• **ASSIGNED TASK**: Look through the lines below and copy each one that includes "launcher".

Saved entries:
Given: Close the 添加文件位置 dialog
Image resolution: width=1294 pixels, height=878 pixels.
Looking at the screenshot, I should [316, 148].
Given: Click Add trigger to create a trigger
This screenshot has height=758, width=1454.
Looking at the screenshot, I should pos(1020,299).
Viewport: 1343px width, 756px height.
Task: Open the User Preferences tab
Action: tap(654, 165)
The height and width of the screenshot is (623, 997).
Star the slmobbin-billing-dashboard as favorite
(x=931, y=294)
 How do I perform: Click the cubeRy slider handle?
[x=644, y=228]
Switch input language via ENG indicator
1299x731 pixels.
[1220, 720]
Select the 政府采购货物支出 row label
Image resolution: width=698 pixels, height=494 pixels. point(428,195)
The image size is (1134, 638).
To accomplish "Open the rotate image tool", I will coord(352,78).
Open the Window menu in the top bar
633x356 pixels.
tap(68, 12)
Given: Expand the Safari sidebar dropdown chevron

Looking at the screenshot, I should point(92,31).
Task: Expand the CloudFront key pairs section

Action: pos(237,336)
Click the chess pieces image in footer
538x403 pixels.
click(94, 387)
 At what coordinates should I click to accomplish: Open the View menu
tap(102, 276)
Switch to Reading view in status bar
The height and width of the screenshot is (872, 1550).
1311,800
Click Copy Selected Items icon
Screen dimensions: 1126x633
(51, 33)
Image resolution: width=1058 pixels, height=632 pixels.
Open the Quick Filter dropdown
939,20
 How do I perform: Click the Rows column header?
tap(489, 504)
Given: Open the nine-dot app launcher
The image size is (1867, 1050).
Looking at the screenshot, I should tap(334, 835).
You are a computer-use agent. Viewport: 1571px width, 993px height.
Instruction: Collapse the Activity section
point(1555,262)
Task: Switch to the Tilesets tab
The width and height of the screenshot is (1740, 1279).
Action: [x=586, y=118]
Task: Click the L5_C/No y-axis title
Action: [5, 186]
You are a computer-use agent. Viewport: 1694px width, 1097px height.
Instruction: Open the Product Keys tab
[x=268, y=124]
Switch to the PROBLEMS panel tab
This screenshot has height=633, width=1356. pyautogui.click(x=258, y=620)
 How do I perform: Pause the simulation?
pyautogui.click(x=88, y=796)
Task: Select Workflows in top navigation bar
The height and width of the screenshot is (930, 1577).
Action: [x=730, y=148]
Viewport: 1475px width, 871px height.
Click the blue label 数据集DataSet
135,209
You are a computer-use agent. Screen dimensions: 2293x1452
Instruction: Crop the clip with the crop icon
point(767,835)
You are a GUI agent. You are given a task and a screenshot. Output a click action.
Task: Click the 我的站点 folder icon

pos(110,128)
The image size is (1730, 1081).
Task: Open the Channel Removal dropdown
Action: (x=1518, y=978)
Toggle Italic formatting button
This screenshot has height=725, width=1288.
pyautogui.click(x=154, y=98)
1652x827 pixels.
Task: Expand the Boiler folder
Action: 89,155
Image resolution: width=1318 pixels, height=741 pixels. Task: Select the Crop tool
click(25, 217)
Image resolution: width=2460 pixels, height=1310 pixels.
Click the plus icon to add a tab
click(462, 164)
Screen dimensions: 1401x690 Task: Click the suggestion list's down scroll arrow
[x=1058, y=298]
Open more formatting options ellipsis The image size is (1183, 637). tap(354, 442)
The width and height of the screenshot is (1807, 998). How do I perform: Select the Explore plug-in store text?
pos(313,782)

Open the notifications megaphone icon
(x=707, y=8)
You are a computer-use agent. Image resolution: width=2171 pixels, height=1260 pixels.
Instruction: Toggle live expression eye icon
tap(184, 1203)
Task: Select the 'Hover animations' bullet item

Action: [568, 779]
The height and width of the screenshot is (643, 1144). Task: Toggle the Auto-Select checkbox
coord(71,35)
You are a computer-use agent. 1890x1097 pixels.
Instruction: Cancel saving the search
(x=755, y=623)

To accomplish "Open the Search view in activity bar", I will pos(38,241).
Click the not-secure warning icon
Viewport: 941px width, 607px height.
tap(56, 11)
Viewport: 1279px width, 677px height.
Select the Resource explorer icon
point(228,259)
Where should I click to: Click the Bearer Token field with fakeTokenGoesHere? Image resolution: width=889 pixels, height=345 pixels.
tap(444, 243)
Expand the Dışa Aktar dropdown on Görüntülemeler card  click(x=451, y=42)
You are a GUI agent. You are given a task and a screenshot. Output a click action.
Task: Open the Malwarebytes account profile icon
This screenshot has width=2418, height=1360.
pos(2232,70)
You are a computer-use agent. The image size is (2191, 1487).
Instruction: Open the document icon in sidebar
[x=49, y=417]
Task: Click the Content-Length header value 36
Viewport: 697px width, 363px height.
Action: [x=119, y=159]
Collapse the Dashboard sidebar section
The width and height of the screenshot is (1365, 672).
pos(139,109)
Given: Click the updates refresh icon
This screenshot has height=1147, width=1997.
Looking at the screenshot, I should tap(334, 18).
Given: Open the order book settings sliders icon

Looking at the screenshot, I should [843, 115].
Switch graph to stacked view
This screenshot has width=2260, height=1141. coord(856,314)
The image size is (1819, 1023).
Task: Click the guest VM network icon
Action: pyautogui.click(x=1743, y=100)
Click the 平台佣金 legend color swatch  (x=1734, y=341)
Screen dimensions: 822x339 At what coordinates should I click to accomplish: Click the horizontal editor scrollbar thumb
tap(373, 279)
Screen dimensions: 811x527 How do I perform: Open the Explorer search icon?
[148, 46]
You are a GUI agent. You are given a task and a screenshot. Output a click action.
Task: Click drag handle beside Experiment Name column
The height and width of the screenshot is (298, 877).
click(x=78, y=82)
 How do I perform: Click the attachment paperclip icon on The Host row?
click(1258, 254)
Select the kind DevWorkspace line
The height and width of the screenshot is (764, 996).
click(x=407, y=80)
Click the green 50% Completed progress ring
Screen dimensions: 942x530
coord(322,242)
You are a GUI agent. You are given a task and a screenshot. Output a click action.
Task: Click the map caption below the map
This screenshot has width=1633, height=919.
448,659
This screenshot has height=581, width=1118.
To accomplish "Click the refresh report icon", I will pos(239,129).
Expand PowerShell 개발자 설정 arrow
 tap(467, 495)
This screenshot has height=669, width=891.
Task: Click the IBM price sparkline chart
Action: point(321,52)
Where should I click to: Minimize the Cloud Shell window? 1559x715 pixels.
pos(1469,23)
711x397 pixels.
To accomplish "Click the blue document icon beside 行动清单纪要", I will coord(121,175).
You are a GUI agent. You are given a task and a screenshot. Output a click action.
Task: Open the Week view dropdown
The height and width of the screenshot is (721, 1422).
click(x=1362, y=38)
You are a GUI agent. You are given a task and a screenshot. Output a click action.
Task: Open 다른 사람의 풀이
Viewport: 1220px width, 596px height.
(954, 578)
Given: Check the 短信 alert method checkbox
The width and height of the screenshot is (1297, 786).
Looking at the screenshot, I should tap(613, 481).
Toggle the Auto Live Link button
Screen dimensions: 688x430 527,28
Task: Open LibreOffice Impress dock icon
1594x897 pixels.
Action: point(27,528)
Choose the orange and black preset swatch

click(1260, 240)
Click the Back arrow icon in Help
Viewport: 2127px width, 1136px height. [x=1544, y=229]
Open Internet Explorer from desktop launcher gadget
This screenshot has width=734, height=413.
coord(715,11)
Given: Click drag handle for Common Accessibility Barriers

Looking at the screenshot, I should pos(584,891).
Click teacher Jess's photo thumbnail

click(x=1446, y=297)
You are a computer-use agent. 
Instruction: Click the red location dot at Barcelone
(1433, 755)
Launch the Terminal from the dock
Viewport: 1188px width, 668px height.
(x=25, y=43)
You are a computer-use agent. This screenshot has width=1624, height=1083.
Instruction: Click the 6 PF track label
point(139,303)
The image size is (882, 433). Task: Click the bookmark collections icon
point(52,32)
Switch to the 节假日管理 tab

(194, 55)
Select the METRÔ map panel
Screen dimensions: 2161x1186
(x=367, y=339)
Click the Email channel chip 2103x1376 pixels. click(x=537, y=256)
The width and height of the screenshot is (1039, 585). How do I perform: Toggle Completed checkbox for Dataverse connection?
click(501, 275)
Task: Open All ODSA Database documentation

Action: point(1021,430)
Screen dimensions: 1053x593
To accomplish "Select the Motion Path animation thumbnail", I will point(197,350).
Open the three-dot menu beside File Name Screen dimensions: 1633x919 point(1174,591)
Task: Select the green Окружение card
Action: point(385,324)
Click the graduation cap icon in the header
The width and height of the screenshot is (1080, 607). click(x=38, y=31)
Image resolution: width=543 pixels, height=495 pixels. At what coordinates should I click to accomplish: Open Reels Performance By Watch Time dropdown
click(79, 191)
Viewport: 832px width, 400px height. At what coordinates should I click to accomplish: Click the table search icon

• **WRITTEN SOLUTION**:
Given: Open the nine-dot app launcher
Open Internet Explorer from desktop launcher gadget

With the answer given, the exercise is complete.